Governor Nikki Haley today released a letter she wrote U.S. Sen. Jim DeMint regarding the Patient Protection and Affordable Care Act (ACA) and health exchanges in South Carolina. A copy of the governor's letter to Sen. DeMint is attached.
In the wake of the Supreme Court's ruling on the Patient Protection and Affordable Care Act, Sen. DeMint urged governors across the nation "to stop implementing the health care exchanges that would help implement the harmful effects of this misguided law. Americans have loudly rejected this federal takeover of health care, and governors should join with the people and reject its implementation." (Press Release, Office of U.S. Senator Jim DeMint, 6/28/2012) Sen. DeMint also joined Members of Congress in writing a letter to governors regarding the Patient Protection and Affordable Care Act, asking them "to oppose its implementation" and "oppose any creation of a state health exchange mandated under the President's discredited health care law."
In her letter to Sen. DeMint, Gov. Haley wrote, "South Carolina stands with you and your cosigners in opposing implementation of state-based insurance exchanges -- a decision we have been committed to since it was announced after careful consideration last December
Our analysis of the exchange law found that, among other things: states have little meaningful flexibility under the Obama administration's concept of "state-based"; exchanges are required to assume many administrative functions now performed by the private insurance market; and most notably, the law's primary intent is to create a new system for delivering federal insurance premium subsidies under rules governed by the Internal Revenue Service -- a function where the state has no compelling role.

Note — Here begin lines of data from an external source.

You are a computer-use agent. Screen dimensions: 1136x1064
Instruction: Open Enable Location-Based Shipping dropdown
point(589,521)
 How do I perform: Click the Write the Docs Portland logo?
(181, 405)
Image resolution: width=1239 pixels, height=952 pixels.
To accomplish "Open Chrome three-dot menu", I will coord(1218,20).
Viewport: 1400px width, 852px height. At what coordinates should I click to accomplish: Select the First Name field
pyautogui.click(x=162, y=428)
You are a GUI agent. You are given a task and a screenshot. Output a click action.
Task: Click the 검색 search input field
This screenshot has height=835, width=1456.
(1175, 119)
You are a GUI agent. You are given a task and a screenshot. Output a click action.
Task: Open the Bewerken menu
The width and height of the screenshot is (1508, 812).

"Bottom line? By refusing to implement state-based exchanges, the state is ceding nothing -- we were given very little in the first place and, unsurprisingly, asked to give far too much in return. Critics of our decision sometimes forget that states are given a choice, and the law's authors may now wish that they had not written a federal exchange option into the law. It is increasingly clear that without significant state assistance, it will be unlikely that any insurance exchange solution can be implemented at all. With the implications of this choice in mind, combined with the Court's decision properly returning Medicaid expansion decisions to the state and the fact that the "state-based" exchanges are state-based in name only, states opposed to ACA should not freely give up the leverage we now have to repeal and replace this bad law."